[WHAT THE TASK REQUIRES]:
Retype the entries exactly. Include every line.

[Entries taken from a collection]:
☆ ☆ ☆

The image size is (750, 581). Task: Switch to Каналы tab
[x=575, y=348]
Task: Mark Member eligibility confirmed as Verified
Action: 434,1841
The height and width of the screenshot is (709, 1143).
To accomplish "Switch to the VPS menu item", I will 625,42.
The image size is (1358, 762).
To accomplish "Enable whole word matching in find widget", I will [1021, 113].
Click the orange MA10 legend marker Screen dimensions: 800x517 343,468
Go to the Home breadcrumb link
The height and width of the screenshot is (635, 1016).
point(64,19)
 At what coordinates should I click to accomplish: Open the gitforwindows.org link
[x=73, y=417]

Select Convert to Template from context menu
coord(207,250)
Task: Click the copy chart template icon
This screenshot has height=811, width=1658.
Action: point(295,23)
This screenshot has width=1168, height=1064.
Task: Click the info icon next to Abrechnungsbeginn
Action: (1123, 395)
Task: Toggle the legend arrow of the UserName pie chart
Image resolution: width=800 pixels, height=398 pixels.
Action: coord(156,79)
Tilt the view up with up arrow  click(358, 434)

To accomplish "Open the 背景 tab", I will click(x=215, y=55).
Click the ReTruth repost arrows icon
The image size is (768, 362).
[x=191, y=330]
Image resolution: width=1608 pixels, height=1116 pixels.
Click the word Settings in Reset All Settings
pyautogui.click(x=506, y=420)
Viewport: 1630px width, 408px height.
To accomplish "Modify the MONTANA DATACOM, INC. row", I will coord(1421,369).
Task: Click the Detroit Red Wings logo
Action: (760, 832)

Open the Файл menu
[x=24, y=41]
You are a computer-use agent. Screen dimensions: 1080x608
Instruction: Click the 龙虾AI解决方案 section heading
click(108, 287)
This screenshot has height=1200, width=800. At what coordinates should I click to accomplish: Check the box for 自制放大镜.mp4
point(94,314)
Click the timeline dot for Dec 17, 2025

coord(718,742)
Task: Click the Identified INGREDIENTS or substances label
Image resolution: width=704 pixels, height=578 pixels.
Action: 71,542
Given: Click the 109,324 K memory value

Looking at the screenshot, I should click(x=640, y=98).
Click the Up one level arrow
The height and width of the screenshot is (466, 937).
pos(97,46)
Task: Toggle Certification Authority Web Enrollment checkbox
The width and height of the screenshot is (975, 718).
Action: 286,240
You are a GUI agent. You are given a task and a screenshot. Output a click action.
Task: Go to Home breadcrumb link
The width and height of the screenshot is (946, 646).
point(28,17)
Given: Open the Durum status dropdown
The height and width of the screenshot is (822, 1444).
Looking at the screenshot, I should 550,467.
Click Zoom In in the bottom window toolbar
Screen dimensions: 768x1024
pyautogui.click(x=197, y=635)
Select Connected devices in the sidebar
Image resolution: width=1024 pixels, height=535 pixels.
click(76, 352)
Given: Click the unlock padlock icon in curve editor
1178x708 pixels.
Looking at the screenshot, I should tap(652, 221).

☆ ☆ ☆

[EXERCISE OUTPUT]:
The image size is (750, 581). Task: Switch to Каналы tab
[x=575, y=348]
Task: Mark Member eligibility confirmed as Verified
Action: 434,1841
The height and width of the screenshot is (709, 1143).
To accomplish "Switch to the VPS menu item", I will 625,42.
The image size is (1358, 762).
To accomplish "Enable whole word matching in find widget", I will [1021, 113].
Click the orange MA10 legend marker Screen dimensions: 800x517 343,468
Go to the Home breadcrumb link
The height and width of the screenshot is (635, 1016).
point(64,19)
 At what coordinates should I click to accomplish: Open the gitforwindows.org link
[x=73, y=417]

Select Convert to Template from context menu
coord(207,250)
Task: Click the copy chart template icon
This screenshot has height=811, width=1658.
Action: point(295,23)
This screenshot has width=1168, height=1064.
Task: Click the info icon next to Abrechnungsbeginn
Action: (1123, 395)
Task: Toggle the legend arrow of the UserName pie chart
Image resolution: width=800 pixels, height=398 pixels.
Action: coord(156,79)
Tilt the view up with up arrow  click(358, 434)

To accomplish "Open the 背景 tab", I will click(x=215, y=55).
Click the ReTruth repost arrows icon
The image size is (768, 362).
[x=191, y=330]
Image resolution: width=1608 pixels, height=1116 pixels.
Click the word Settings in Reset All Settings
pyautogui.click(x=506, y=420)
Viewport: 1630px width, 408px height.
To accomplish "Modify the MONTANA DATACOM, INC. row", I will coord(1421,369).
Task: Click the Detroit Red Wings logo
Action: (760, 832)

Open the Файл menu
[x=24, y=41]
You are a computer-use agent. Screen dimensions: 1080x608
Instruction: Click the 龙虾AI解决方案 section heading
click(108, 287)
This screenshot has height=1200, width=800. At what coordinates should I click to accomplish: Check the box for 自制放大镜.mp4
point(94,314)
Click the timeline dot for Dec 17, 2025

coord(718,742)
Task: Click the Identified INGREDIENTS or substances label
Image resolution: width=704 pixels, height=578 pixels.
Action: 71,542
Given: Click the 109,324 K memory value

Looking at the screenshot, I should click(x=640, y=98).
Click the Up one level arrow
The height and width of the screenshot is (466, 937).
pos(97,46)
Task: Toggle Certification Authority Web Enrollment checkbox
The width and height of the screenshot is (975, 718).
Action: 286,240
You are a GUI agent. You are given a task and a screenshot. Output a click action.
Task: Go to Home breadcrumb link
The width and height of the screenshot is (946, 646).
point(28,17)
Given: Open the Durum status dropdown
The height and width of the screenshot is (822, 1444).
Looking at the screenshot, I should 550,467.
Click Zoom In in the bottom window toolbar
Screen dimensions: 768x1024
pyautogui.click(x=197, y=635)
Select Connected devices in the sidebar
Image resolution: width=1024 pixels, height=535 pixels.
click(76, 352)
Given: Click the unlock padlock icon in curve editor
1178x708 pixels.
Looking at the screenshot, I should tap(652, 221).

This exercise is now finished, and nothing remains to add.